The company is confident of posting higher revenue growth and profit based on effective fleet utilisation or passenger load factor (PLF), increased fleet size, lower interest costs as a result of reduced debt and cost rationalisation.
SpiceJet reported 104 percent rise in net profit for the first quarter (Q1) ended June 2016 to Rs. 149 crore and 37 percent increase in revenues to Rs. 1,522 crore.
Fuel costs dropped 11.36 percent to Rs. 399.67 crore in Q1 from Rs. 358.88 crore in the quarter ended June 2015. Finance costs also declined sharply to Rs. 20.88 crore from Rs. 28.64 crore in the corresponding quarter last year.

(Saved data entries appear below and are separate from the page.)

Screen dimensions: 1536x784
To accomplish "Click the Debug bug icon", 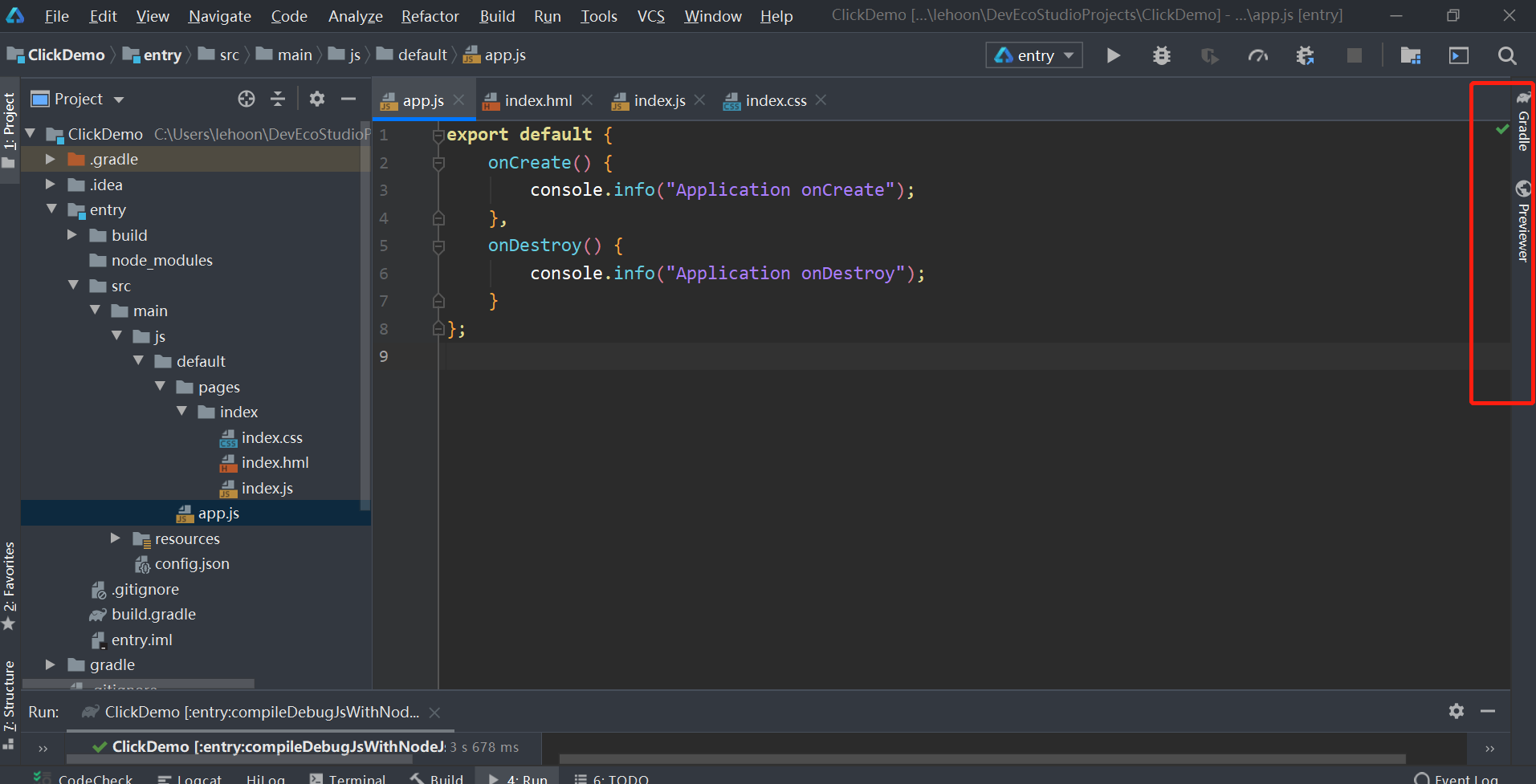I will click(x=1161, y=55).
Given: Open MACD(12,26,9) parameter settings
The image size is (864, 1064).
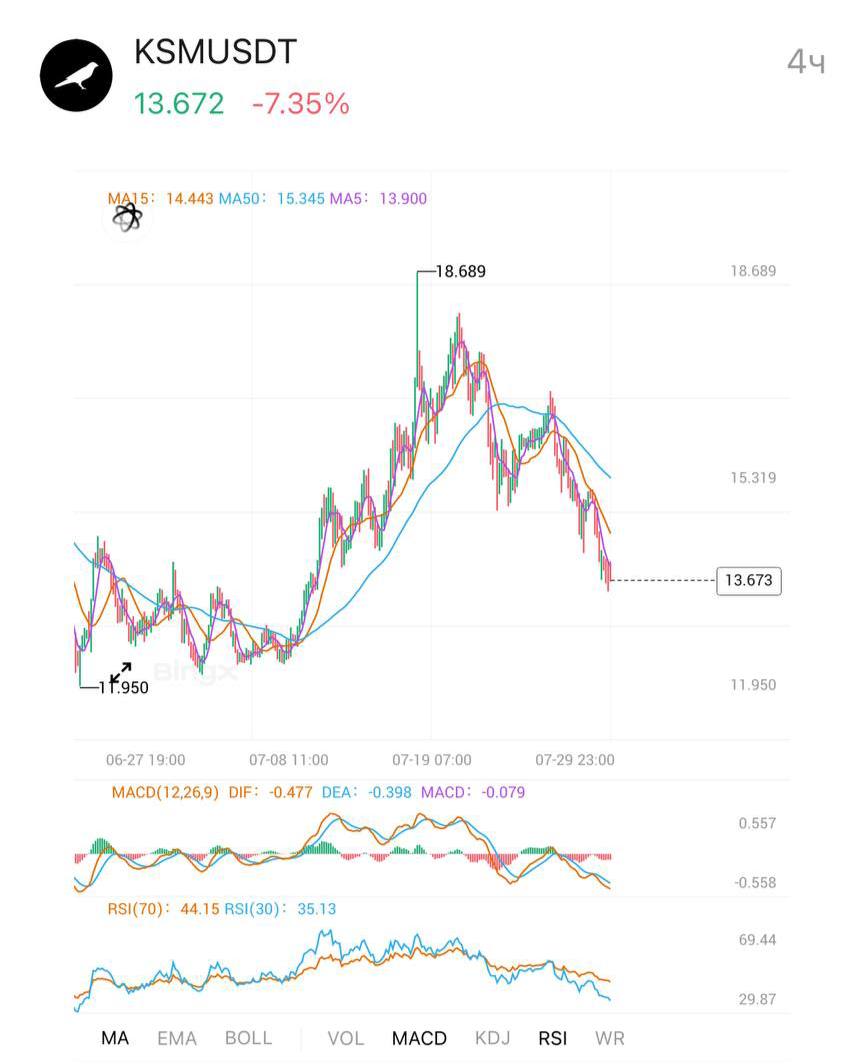Looking at the screenshot, I should [165, 792].
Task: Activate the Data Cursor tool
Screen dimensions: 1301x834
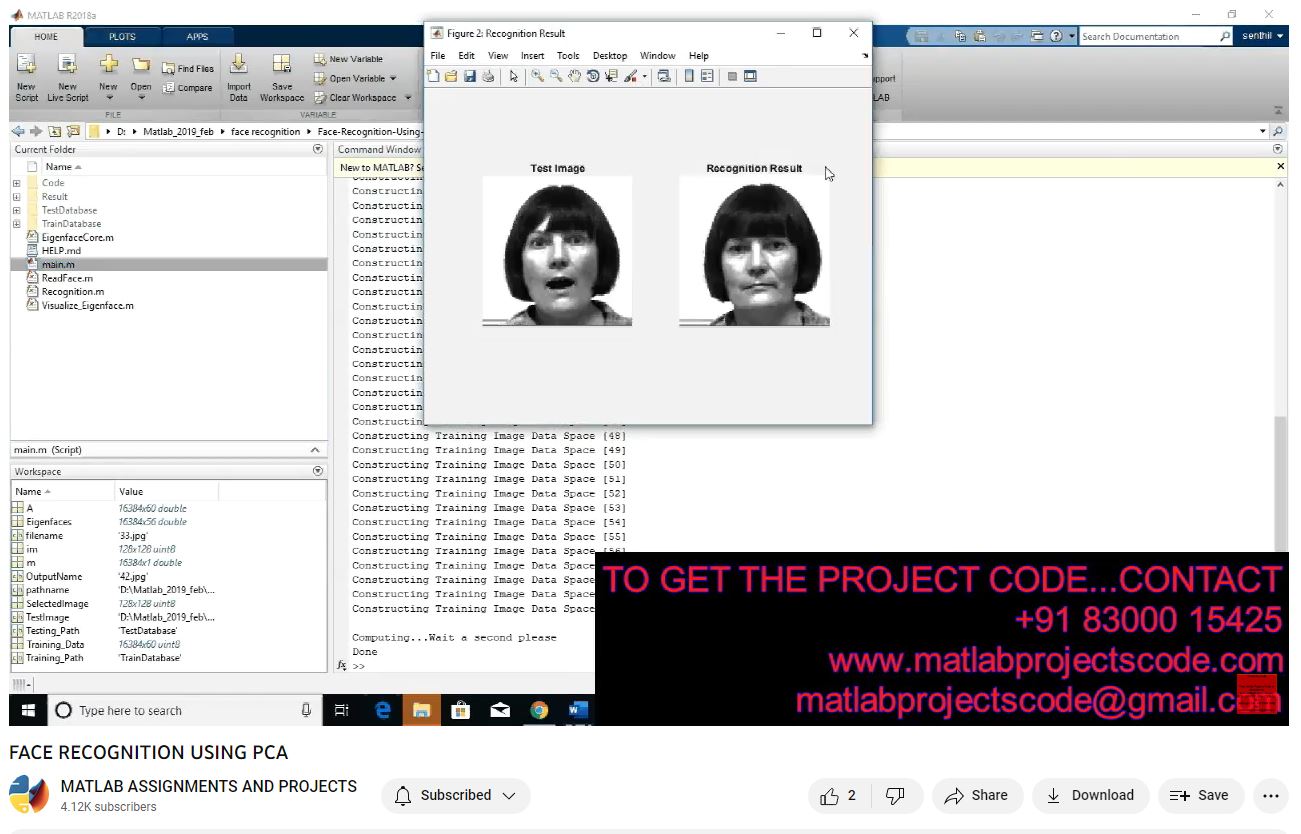Action: click(611, 76)
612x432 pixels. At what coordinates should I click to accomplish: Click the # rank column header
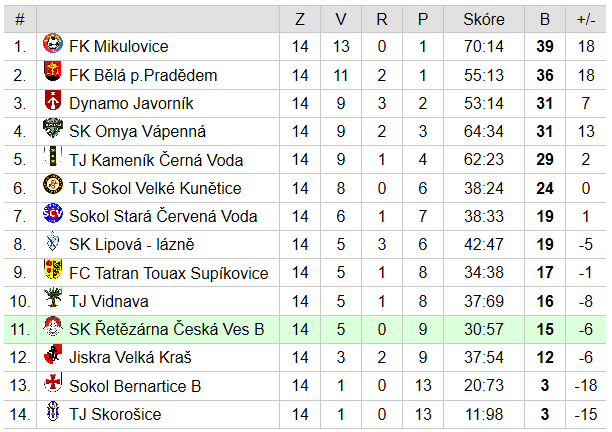(x=20, y=19)
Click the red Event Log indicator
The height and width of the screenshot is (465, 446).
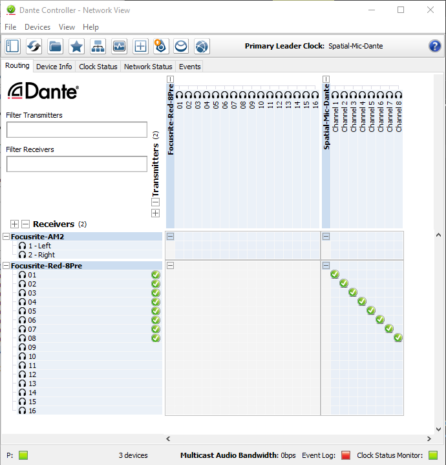(346, 455)
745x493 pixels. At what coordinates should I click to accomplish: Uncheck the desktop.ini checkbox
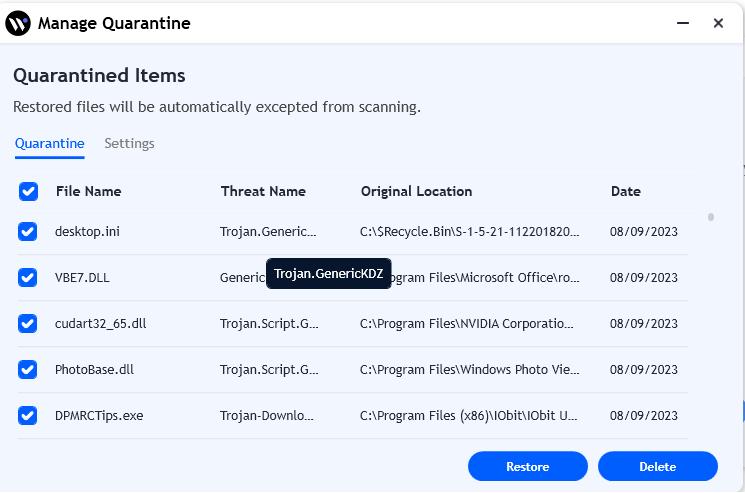point(28,231)
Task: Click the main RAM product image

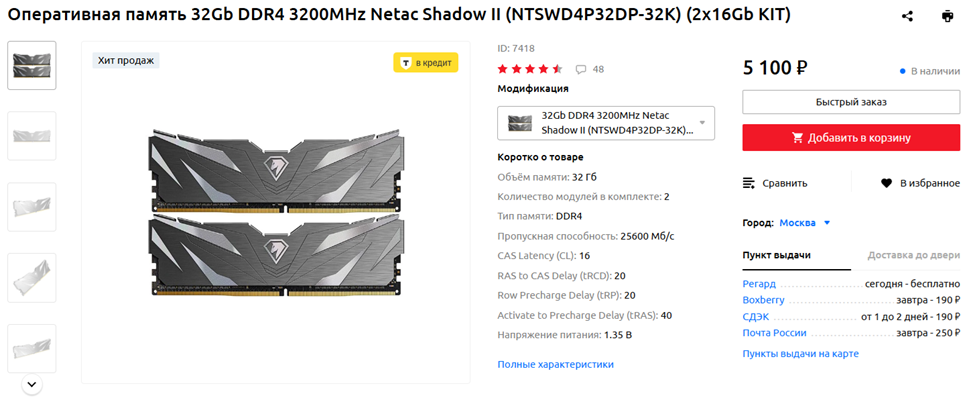Action: [275, 211]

"This quarter's results further demonstrate the impact of efforts that are being put into strengthening SpiceJet." said Ajay Singh, CMD, Spicejet Limited said in a statement, adding, "We remain focussed on growing responsibly in a growing but a challenging market."
Analysts expect the company to post consistent growth in the coming quarters on the mix of multiple factors.
The financial services firm said that SpiceJet is on a growth trajectory on the back of sensible pricing and utilisation of resources. "SpiceJet's aggressive utilisation levels – FY16E PLF @90%, block hours @ 151k hours backed by tactical pricing & ancillary revenue focus, continues to augur well for revenue maximisation," wrote Ashutosh Somani and Nitin Agarwala in their note.
"Industry high load factors, cost rationalization by the new management, coupled with significantly lower ATF prices have helped turn around the loss-making airline – delivering profits for six quarters in a row.
"SpiceJet's strong regional presence places it favourably to avail benefits proposed in the new Civil Aviation Policy's regional connectivity scheme," they added.
"With aviation companies performing better on parameters related to both revenues and profitability, we believe Spicejet is in a strong position to provide the best profitability growth in the sector, coupled with cheaper valuations as compared to the industry leader, Interglobe Aviation," the brokerage said in a note.
"Lower industry fleet size and the continued propensity of Indian travelers to gravitate towards Low Cost Airline Carriers (as against preferring alternative modes or Full Service Carriers) have led to higher Passenger Load Factor (PLF) for the airline companies.
"In tune with the above, SpiceJet offers the highest PLF in the industry after a striking return to profitability in FY16 post four years of being in the red," Prabhudas Lilladher added.
Anand Rathi Institutional Research
"The change in its management, lower prices of crude oil, the government's sharper focus, higher disposable incomes and the cost-benefit edge over the Railways were key factors in SpiceJet's FY16 sharp turnaround. Revenue in FY17 is anticipated to grow 17%. And, in the next two years aviation turbine fuel (ATF) is expected to be stable. The outlook continues to be robust."
"With the recent developments (BSE and SEBI both refusing the issue of warrants), concerns about the ~24% dilution are fading, and we believe a settlement through arbitration is possible," the brokerage said.